The queries in DataFusion scan data from tables and return 0 or more rows. Please be aware that column names in queries are made lower-case, but not on the inferred schema. Accordingly, if you want to query against a capitalized field, make sure to use double quotes. Please see this example for clarification. In this documentation we describe the SQL syntax in DataFusion.
DataFusion supports the following syntax for queries:
[ WITH with_query [, ...] ]
SELECT [ ALL | DISTINCT ] select_expr [, ...]
[ FROM from_item [, ...] ]
[ JOIN join_item [, ...] ]
[ WHERE condition ]
[ GROUP BY grouping_element [, ...] ]
[ HAVING condition]
[ UNION [ ALL | select ]
[ ORDER BY expression [ ASC | DESC ][, ...] ]
[ LIMIT count ]
A with clause allows to give names for queries and reference them by name.
WITH x AS (SELECT a, MAX(b) AS b FROM t GROUP BY a) SELECT a, b FROM x;
Example:
SELECT a, b, a + b FROM table
The DISTINCT quantifier can be added to make the query return all distinct rows. By default ALL will be used, which returns all the rows.
SELECT DISTINCT person, age FROM employees
Example:
SELECT t.a FROM table AS t
Example:
SELECT a FROM table WHERE a > 10
DataFusion supports INNER JOIN, LEFT OUTER JOIN, RIGHT OUTER JOIN, FULL OUTER JOIN, and CROSS JOIN.
The following examples are based on this table:
select * from x; +----------+----------+ | column_1 | column_2 | +----------+----------+ | 1 | 2 | +----------+----------+
The keywords JOIN or INNER JOIN define a join that only shows rows where there is a match in both tables.
❯ select * from x inner join x y ON x.column_1 = y.column_1; +----------+----------+----------+----------+ | column_1 | column_2 | column_1 | column_2 | +----------+----------+----------+----------+ | 1 | 2 | 1 | 2 | +----------+----------+----------+----------+
The keywords LEFT JOIN or LEFT OUTER JOIN define a join that includes all rows from the left table even if there is not a match in the right table.

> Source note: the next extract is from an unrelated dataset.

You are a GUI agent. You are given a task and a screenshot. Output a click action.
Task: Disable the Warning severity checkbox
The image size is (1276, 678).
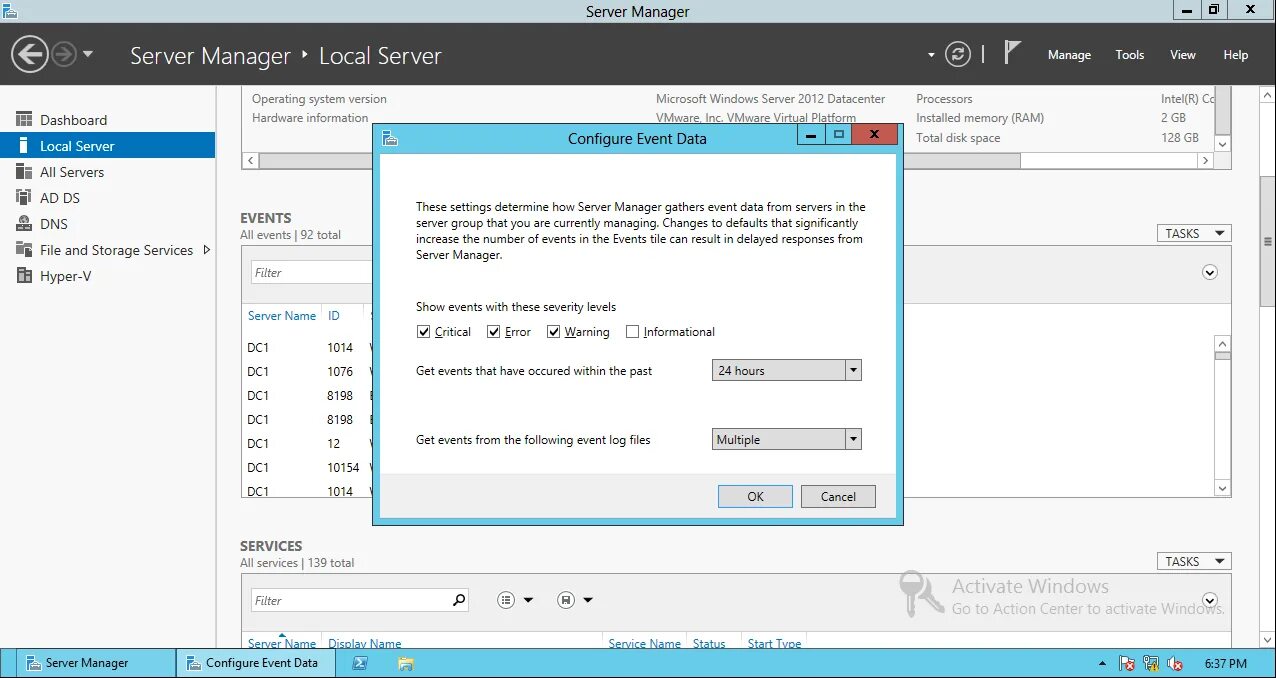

When there is no match, null values are produced for the right side of the join.
❯ select * from x left join x y ON x.column_1 = y.column_2; +----------+----------+----------+----------+ | column_1 | column_2 | column_1 | column_2 | +----------+----------+----------+----------+ | 1 | 2 | | | +----------+----------+----------+----------+
The keywords RIGHT JOIN or RIGHT OUTER JOIN define a join that includes all rows from the right table even if there is not a match in the left table. When there is no match, null values are produced for the left side of the join.
❯ select * from x right join x y ON x.column_1 = y.column_2; +----------+----------+----------+----------+ | column_1 | column_2 | column_1 | column_2 | +----------+----------+----------+----------+ | | | 1 | 2 | +----------+----------+----------+----------+
The keywords FULL JOIN or FULL OUTER JOIN define a join that is effectively a union of a LEFT OUTER JOIN and RIGHT OUTER JOIN. It will show all rows from the left and right side of the join and will produce null values on either side of the join where there is not a match.
❯ select * from x full outer join x y ON x.column_1 = y.column_2; +----------+----------+----------+----------+ | column_1 | column_2 | column_1 | column_2 | +----------+----------+----------+----------+ | 1 | 2 | | | | | | 1 | 2 | +----------+----------+----------+----------+
A cross join produces a cartesian product that matches every row in the left side of the join with every row in the right side of the join.
❯ select * from x cross join x y; +----------+----------+----------+----------+ | column_1 | column_2 | column_1 | column_2 | +----------+----------+----------+----------+ | 1 | 2 | 1 | 2 | +----------+----------+----------+----------+
Example:
SELECT a, b, MAX(c) FROM table GROUP BY a, b
Example:
SELECT a, b, MAX(c) FROM table GROUP BY a, b HAVING MAX(c) > 10
Example:
SELECT a, b, c FROM table1 UNION ALL SELECT a, b, c FROM table2
Orders the results by the referenced expression. By default it uses ascending order (ASC). This order can be changed to descending by adding DESC after the order-by expressions.
Examples:
SELECT age, person FROM table ORDER BY age; SELECT age, person FROM table ORDER BY age DESC; SELECT age, person FROM table ORDER BY age, person DESC;
Limits the number of rows to be a maximum of count rows. count should be a non-negative integer.
Example:
SELECT age, person FROM table LIMIT 10